Your assignment >> Copy out every line of the data exactly.

Dataset excerpts >>
^^^^^^^^^^^^^^^^
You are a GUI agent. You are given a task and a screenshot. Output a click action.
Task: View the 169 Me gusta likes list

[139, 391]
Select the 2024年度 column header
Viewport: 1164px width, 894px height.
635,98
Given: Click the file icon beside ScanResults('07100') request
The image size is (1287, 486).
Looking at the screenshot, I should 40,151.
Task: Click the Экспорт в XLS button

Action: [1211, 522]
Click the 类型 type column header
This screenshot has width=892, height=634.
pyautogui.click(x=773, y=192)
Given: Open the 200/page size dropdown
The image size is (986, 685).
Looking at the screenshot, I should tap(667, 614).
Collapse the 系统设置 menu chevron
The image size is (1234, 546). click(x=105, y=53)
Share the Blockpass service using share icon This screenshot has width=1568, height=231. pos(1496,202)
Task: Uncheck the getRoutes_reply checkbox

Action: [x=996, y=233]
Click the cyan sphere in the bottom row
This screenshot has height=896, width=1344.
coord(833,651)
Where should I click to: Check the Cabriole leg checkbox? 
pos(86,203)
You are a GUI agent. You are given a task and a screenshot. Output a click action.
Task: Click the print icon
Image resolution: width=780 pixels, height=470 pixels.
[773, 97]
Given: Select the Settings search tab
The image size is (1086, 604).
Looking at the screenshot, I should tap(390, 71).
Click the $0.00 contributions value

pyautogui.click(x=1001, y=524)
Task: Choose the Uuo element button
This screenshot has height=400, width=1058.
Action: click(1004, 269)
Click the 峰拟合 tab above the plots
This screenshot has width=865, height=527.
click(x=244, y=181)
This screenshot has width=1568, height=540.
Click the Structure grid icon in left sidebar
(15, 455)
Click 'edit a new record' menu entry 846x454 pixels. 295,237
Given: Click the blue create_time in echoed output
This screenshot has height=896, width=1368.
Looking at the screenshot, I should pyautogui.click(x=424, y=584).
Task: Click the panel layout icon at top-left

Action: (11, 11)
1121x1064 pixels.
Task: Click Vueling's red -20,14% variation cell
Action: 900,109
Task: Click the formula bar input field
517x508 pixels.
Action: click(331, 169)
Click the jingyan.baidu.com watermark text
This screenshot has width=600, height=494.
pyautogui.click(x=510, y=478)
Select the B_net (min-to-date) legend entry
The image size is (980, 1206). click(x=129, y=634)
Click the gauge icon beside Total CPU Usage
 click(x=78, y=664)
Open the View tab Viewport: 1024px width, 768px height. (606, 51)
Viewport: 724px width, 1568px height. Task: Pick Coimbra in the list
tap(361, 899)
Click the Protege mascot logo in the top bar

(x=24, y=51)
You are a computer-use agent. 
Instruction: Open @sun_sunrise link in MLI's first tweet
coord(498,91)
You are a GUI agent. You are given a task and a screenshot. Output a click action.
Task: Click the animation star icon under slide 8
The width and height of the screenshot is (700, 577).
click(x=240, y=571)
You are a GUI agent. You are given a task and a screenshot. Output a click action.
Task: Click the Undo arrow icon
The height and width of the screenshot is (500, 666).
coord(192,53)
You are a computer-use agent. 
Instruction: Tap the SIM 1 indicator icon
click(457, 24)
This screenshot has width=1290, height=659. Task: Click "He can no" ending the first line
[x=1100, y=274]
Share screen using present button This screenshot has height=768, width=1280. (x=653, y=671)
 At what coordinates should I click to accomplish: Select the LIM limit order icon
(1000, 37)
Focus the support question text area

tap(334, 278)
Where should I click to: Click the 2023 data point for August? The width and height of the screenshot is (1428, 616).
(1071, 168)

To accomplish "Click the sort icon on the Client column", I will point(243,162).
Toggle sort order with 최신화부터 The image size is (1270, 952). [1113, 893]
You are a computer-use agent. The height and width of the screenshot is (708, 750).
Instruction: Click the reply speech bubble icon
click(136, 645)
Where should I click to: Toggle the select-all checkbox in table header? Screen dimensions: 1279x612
^^^^^^^^^^^^^^^^
Task output >>
You are a GUI agent. You are given a task and a screenshot. Output a click action.
Task: View the 169 Me gusta likes list

[139, 391]
Select the 2024年度 column header
Viewport: 1164px width, 894px height.
635,98
Given: Click the file icon beside ScanResults('07100') request
The image size is (1287, 486).
Looking at the screenshot, I should 40,151.
Task: Click the Экспорт в XLS button

Action: [1211, 522]
Click the 类型 type column header
This screenshot has width=892, height=634.
pyautogui.click(x=773, y=192)
Given: Open the 200/page size dropdown
The image size is (986, 685).
Looking at the screenshot, I should tap(667, 614).
Collapse the 系统设置 menu chevron
The image size is (1234, 546). click(x=105, y=53)
Share the Blockpass service using share icon This screenshot has width=1568, height=231. pos(1496,202)
Task: Uncheck the getRoutes_reply checkbox

Action: [x=996, y=233]
Click the cyan sphere in the bottom row
This screenshot has height=896, width=1344.
coord(833,651)
Where should I click to: Check the Cabriole leg checkbox? 
pos(86,203)
You are a GUI agent. You are given a task and a screenshot. Output a click action.
Task: Click the print icon
Image resolution: width=780 pixels, height=470 pixels.
[773, 97]
Given: Select the Settings search tab
The image size is (1086, 604).
Looking at the screenshot, I should tap(390, 71).
Click the $0.00 contributions value

pyautogui.click(x=1001, y=524)
Task: Choose the Uuo element button
This screenshot has height=400, width=1058.
Action: click(1004, 269)
Click the 峰拟合 tab above the plots
This screenshot has width=865, height=527.
click(x=244, y=181)
This screenshot has width=1568, height=540.
Click the Structure grid icon in left sidebar
(15, 455)
Click 'edit a new record' menu entry 846x454 pixels. 295,237
Given: Click the blue create_time in echoed output
This screenshot has height=896, width=1368.
Looking at the screenshot, I should pyautogui.click(x=424, y=584).
Task: Click the panel layout icon at top-left

Action: (11, 11)
1121x1064 pixels.
Task: Click Vueling's red -20,14% variation cell
Action: 900,109
Task: Click the formula bar input field
517x508 pixels.
Action: click(331, 169)
Click the jingyan.baidu.com watermark text
This screenshot has width=600, height=494.
pyautogui.click(x=510, y=478)
Select the B_net (min-to-date) legend entry
The image size is (980, 1206). click(x=129, y=634)
Click the gauge icon beside Total CPU Usage
 click(x=78, y=664)
Open the View tab Viewport: 1024px width, 768px height. (606, 51)
Viewport: 724px width, 1568px height. Task: Pick Coimbra in the list
tap(361, 899)
Click the Protege mascot logo in the top bar

(x=24, y=51)
You are a computer-use agent. 
Instruction: Open @sun_sunrise link in MLI's first tweet
coord(498,91)
You are a GUI agent. You are given a task and a screenshot. Output a click action.
Task: Click the animation star icon under slide 8
The width and height of the screenshot is (700, 577).
click(x=240, y=571)
You are a GUI agent. You are given a task and a screenshot. Output a click action.
Task: Click the Undo arrow icon
The height and width of the screenshot is (500, 666).
coord(192,53)
You are a computer-use agent. 
Instruction: Tap the SIM 1 indicator icon
click(457, 24)
This screenshot has width=1290, height=659. Task: Click "He can no" ending the first line
[x=1100, y=274]
Share screen using present button This screenshot has height=768, width=1280. (x=653, y=671)
 At what coordinates should I click to accomplish: Select the LIM limit order icon
(1000, 37)
Focus the support question text area

tap(334, 278)
Where should I click to: Click the 2023 data point for August? The width and height of the screenshot is (1428, 616).
(1071, 168)

To accomplish "Click the sort icon on the Client column", I will point(243,162).
Toggle sort order with 최신화부터 The image size is (1270, 952). [1113, 893]
You are a computer-use agent. The height and width of the screenshot is (708, 750).
Instruction: Click the reply speech bubble icon
click(136, 645)
Where should I click to: Toggle the select-all checkbox in table header? Screen dimensions: 1279x612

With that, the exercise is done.